Reigniting the Flame:
John Gianvito’s Profit motive and the whispering wind
By Michael Sicinski
At the 2001 Vancouver International Film Festival I had the good fortune to catch a screening of The Mad Songs of Fernanda Hussein, a three-hour independent feature by film scholar and curator John Gianvito. I had not heard very much about the film itself, but I had heard Gianvito’s name; a friend of mine interned with him at the Harvard Film Archive around this time. (He held this post for five years, and is now an Assistant Professor at Emerson College in Boston.) Mad Songs is a political film that encompasses multiple stories, but does so following a film historical road less travelled—beginning with D.W. Griffith’s A Corner in Wheat (1909) and leading most recently to Fast Food Nation (2006).The stories never intersect; instead, they examine the problems of a time and place (the suburban US during the first Gulf War) almost geologically, by taking samples from discrete layers of American life –an alienated progressive teen, a psychologically shattered veteran, and the so-called madwoman of the title, persecuted by bigots and eventually left a broken person, wandering the New Mexico landscape in much the same way that Vertigo’s Carlotta Valdez haunted the streets of San Francisco. Part of what makes Mad Songs so poignant, and at the same time incredibly strange, is the hope and earnestness with which it concludes. No film I’m aware of has given so much space to peace activists, sitting in meetings and testifying about the transformative power of nonviolent resistance. To a generation of critics and cinephiles reared on post-noir cynicism, Gianvito’s treatises surely sounded like transmissions from another planet.

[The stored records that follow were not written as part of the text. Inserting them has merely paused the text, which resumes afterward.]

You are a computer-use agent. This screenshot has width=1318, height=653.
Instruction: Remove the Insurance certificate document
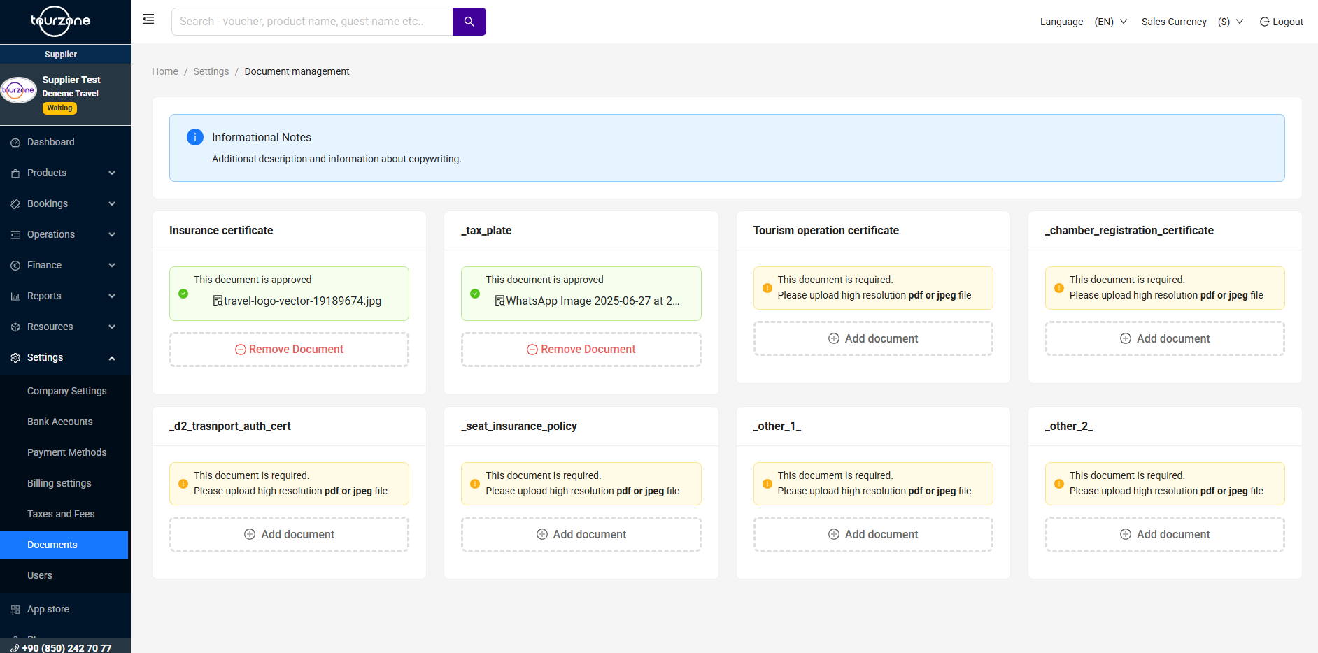coord(289,350)
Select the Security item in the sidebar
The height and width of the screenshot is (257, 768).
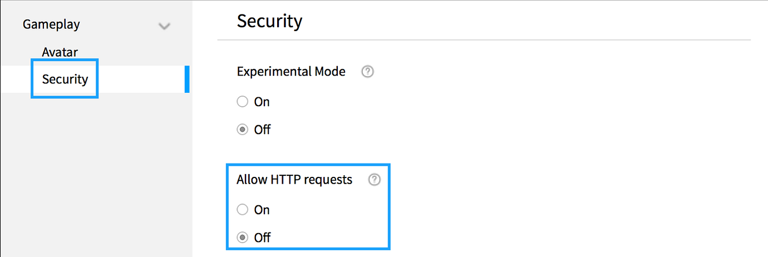click(x=65, y=79)
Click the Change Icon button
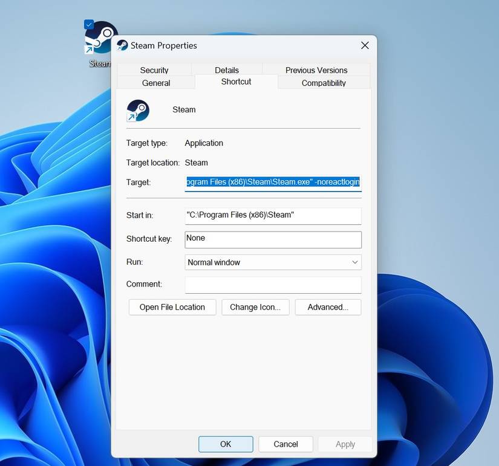499x466 pixels. click(x=255, y=307)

Gianvito’s remarkable new film, Profit motive and the whispering wind (limited capitalization intentional) is as lean, poetic, and rigorous as the earlier film was sprawling, expansive, and even a bit ramshackle. Profit motive is an experimental documentary and not a fictional feature like Hussein, and so the comparison may not be entirely fair. But it is instructive, since Gianvito’s latest effort enters a cultural landscape remarkably similar to the one in which Mad Songs aimed to intervene. Today, Marx’s famous line from The Eighteenth Brumaire about history hardly applies as written. Bush 41’s Iraq War was already both tragedy and farce, leaving us little option but to cast Bush 43’s protracted rerun as Grand Guignol, a maniacal bloodletting orchestrated by a crazed, castrated cowboy-emperor. It’s a scenario Antonin Artaud could scarcely have improved upon. In light of this, Gianvito now allows the Iraq War to serve for the most part as the new film’s structuring absence, something tacitly understood but largely unsaid. In part this is because there’s so little left to say on the topic that cannot be recuperated by our affirmative corporate culture. But it’s also the case that to focus exclusively on our present moment, however dire it may be, is to inadvertently fall into what may be our culture’s greatest trap—the evacuation of history.
In just under one hour, Profit motive takes us on a tour of the United States via its cemeteries, minor monuments, and out-of-the-way historical markers. There is no voiceover narration, virtually no explanatory on-screen text, and very little camera movement. Instead, Gianvito has created an unconventional landscape film, one that recalls the strategies of certain avant-gardists (James Benning in particular, and perhaps Peter Hutton to a somewhat lesser degree) while at the same delivering a bracingly unique experience, one that leaves viewers awestruck by its rigorous simplicity. Over the course of the film, it becomes clear that we and the film are tracing a chronological path through the American Left, paying near-silent homage to our comrades, those who fell in battle (slain by police or Pinkertons during strikes; felled by assassins) or those whose lives had simply run their natural course. Inspired by Howard Zinn’s magisterial People’s History of the United States, Gianvito’s leftist vision is righteously ecumenical, encompassing Eugene V. Debs and Frank Little, Sojourner Truth and Malcolm X, Elizabeth Cady Stanton, Cesar Chavez, and many, many others whom mainstream historical accounts have buried far more comprehensively than their undertakers. In addition to forging a radical remapping of the American terrain, Gianvito’s film provides its audience with the rare opportunity to pay our respects by proxy.
Between these sequences, Gianvito provides a continual filmic refrain. He aims his camera upwards, capturing the rustling of trees in the wind, light usually peering through the branches. In addition to providing a sombre objective-correlative to the film’s consideration of the transience of both human life and populist politics, these sequences offer a vague inkling of a force that may still remain afoot in our world, a voice or a spirit or an idea alight on the wind. The concluding minutes of Profit motive make this restlessness explicit, in a manner that practically recodes the entire film, shifting its terms from the elegiac to the cyclotronic, a conscious harnessing of available energies. At a time when most attempts at political cinema result in the equivalent of hastily xeroxed leaflets, Gianvito has produced a document, one we will no doubt be examining for years to come.